Glenmore House is about an hour south of Sydney on Moore’s Way at Glenmore, and is open 10-4.30pm next Saturday and Sunday, October 15 and 16. Entry $10. Mickey will take tours of her Kitchen Garden at 11am and 2pm.


It’s time to

Repot the orchids
Cymbidium orchids like to live close but not overcrowded. If pots have become packed, lift and divide them now and repot into fresh orchid mix.

Consider azaleas
Petal blight destroys azalea blooms, turning them sludgy first, then crispy. A systemic fungicide, such as Zaleton, sprayed from first colour in the buds until flowering is finished, is one solution. The other is to swap high-maintenance azaleas for something less troubled by pests and disease.

Rehydrate the pots
The ghastly westerly winds of the last week sucked the moisture out of everything. Potting mix is particularly susceptible to becoming hydrophobic once it dries out. Use a soil wetter, such as Eco-hydrate, to allow you to really soak the mix in preparation for a hot day on Monday.

Feed freesias
The evil westerlies dried up the last of the freesias. Trim back the dead flower spikes and feed the foliage to boost flower production for next year.



In season

October 4

In now: Blueberries hit a sweet peak through October when the best varieties are ripening in the north of NSW. Look for berries still showing the white bloom that indicates just-picked freshness.
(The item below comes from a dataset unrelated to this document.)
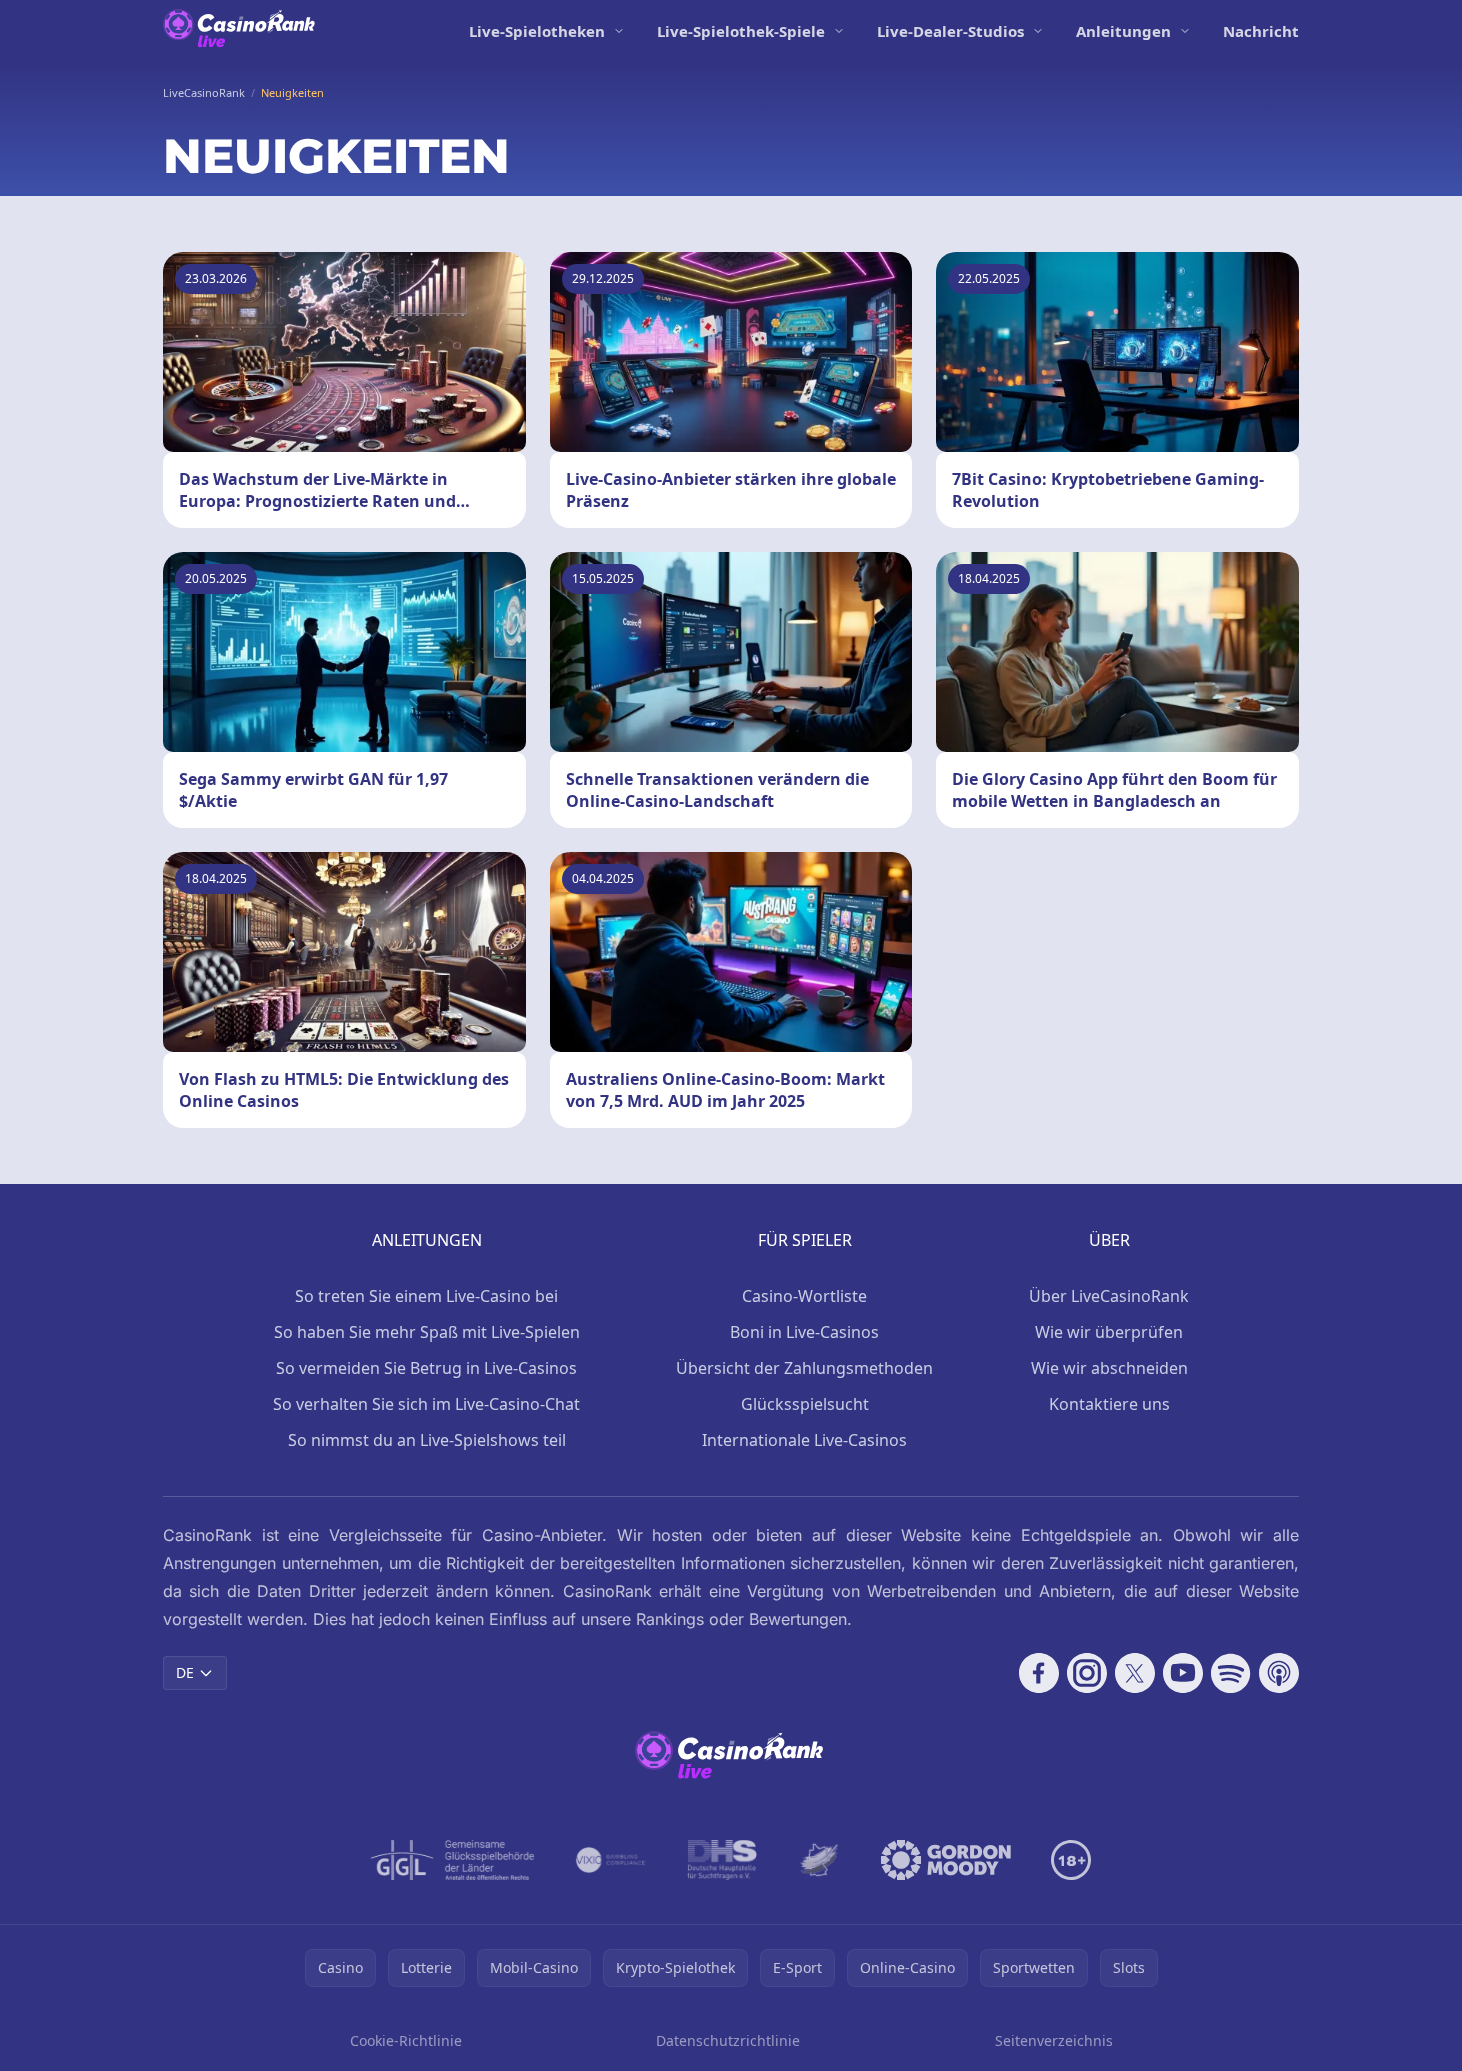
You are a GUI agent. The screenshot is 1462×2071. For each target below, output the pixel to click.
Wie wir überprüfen (1109, 1332)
At its best: If it’s footy final time it must be morel season. These honeycomb-domed fungus are one of the few springtime mushrooms, and last only until warm weather brings the flies.

Best buy: Papaya has a big flush in autumn and in spring, and the fruit arriving now from Mossman in tropical north Queensland is fragrant and sweet.

In the vegie patch: Ensure potted lemons get regular water while they are in flower.

What else:

  • With weather warming it’s possible now to find real French tarragon, rather than the coarse-flavoured but tough Russian tarragon that fools the unwary through winter.
  • Bean sprouts take about six days to grow from mung bean seeds that are spread in shallow vats. For freshest sprouts shop in Asian grocers which buy in daily.
  • Add broad beans to everything.
  • Ditto for asparagus, which is delicious raw, roasted, barbecued, steamed or stir fried.